Currently, I have exported a bunch of SQL Anywhere 12 tables to MS SQL Server - with the help of Breck's great blog article on a script-based transfer. - Thanks again, Breck! Now I would like to add an automatic test to compare the SA and MSS data - to assure the data transfer has been successful. (Breck's script does check whether all rows are transferred correctly, but I would like to check the contents, too.) - As there are lots of tables, I would prefer a method that can be automated (e.g. by enumerating all tables via a loop over the schema or the like). But that's more difficult than I'd thought:
Do you have any ideas for further options? |
In the end, I used a combined approach: Using a code block to enumerate all relevant tables and build a bunch of SQL statements for each, namely to
Those statements were stored as strings in a temporary table. Finally the result set was OUTPUTed again to build a SQL script. By design, the statements do form a long SQL batch but no code blocks, so OUTPUT can be used within. Thas script was run with DBISQL (which can OUTPUT proxy tables), and finally I've DIFFed the data files. Quite slow (particulary compared to the very fast data transfer when exporting the SA data to MSS), but it's automated:) And now I have noticed that missing the KEEPNULLS option in MS SQL BULK INSERT definetely has introduced some data changes - some rows with NULLs in SA have default values in MS ... - obviously not just relying on "it has the same number of rows in both databases" was a senseful approach ... So one can conclude that using OUTPUT and using loops within code blocks do not exclude each other (as I had initially thought) - as long as one uses the latter to generate a batch of statements containing the former statement:)
(18 May '11, 08:43)
Volker Barth
|
Maybe this is too simplistic an answer (and the performance is probably not where you need it to be), but suppose your local table is tSA and the corresponding SQL Server table is tMSS, could you not simply compare the value returned by: select count(*) from tSA to: select count(*) from (select * from tSA union select * from tMSS) d and see if the two counts are the same. Assuming that you have already verified that both tSA and tMSS have the same number of rows, the above union should give you the same count as tSA if both tables are identical. This is an interesting approach I'm gonna check... I tried a similar approach, namely instead of building the "differing" result set (select 'SA', * from tSA EXCEPT ALL 'SA', * from tMS) UNION ALL (select 'MS', * from tMS EXCEPT ALL 'MS', * from tSA) order by 2, 1 desc just to count the rows of that query (put as a derived table) - counting seems to work.
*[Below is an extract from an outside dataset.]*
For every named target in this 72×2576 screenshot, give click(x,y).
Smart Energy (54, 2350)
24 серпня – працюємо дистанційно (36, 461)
Are there known restrictions w.r.t. combinations of UNION/EXCEPT and proxy tables?
(18 May '11, 08:30)
Volker Barth
1
Karim's solution is quite interesting; Volker, you may have missed that it actually is comparing the two tables for equality because of the UNION DISTINCT. You could wrap it up as one statement: select ( select count(*) from tSA ) as cntSA , ( select count(*) from tMS ) as cntMS , if cntSA=cntMS and cntSA=(select count(*) from ( select * from tSA UNION DISTINCT select * from tMS ) DT ) then 'equal' else 'not equal' endif If there is a difference in a row between SA and MS then it will appear two times in the UNION DISTINCT. Note that this won't find differences in string case or some other kinds of differences. Of course, this also does not output the rows that differ, but it will be a more efficient way to verify that two tables are equal. It should be at least 50% faster than the EXCEPT ALL approach. The GROUP BY approach that counts rows in tSA and tMS then compares is more powerful (handles duplicates, outputs mismatches) but it is harder to code up because you can not use *. Karim's solution is simple and handles any tables with the same schema. Nice!
(20 May '11, 16:02)
Ivan T. Bowman
Replies hidden
@Ivan: Thanks for the addition! I'm aware of use of UNION in Karim's approach (more aware than of "UNION DISTINCT" being a synonym for the simple "UNION"...). But your combined query is even more handy. What my different tests have revealed is the following: The comparison by set operators has showed much more differences in my migrated data sources than the "outputting and diffing". I found out that this is due to different handling of empty strings (''): Those were imported on the MSS side as NULLs. I guess the reason is that when doing the output, I had not used quotes around strings, and that has obviously led to the importing as NULLs. This is considered a mere cosmetic problem in this case, but apparently (and correctly) the set operators treated '' vs. NULL as not identical whereas the un-quoted output made them appear identical... Another lesson learnt.
(21 May '11, 18:08)
Volker Barth
|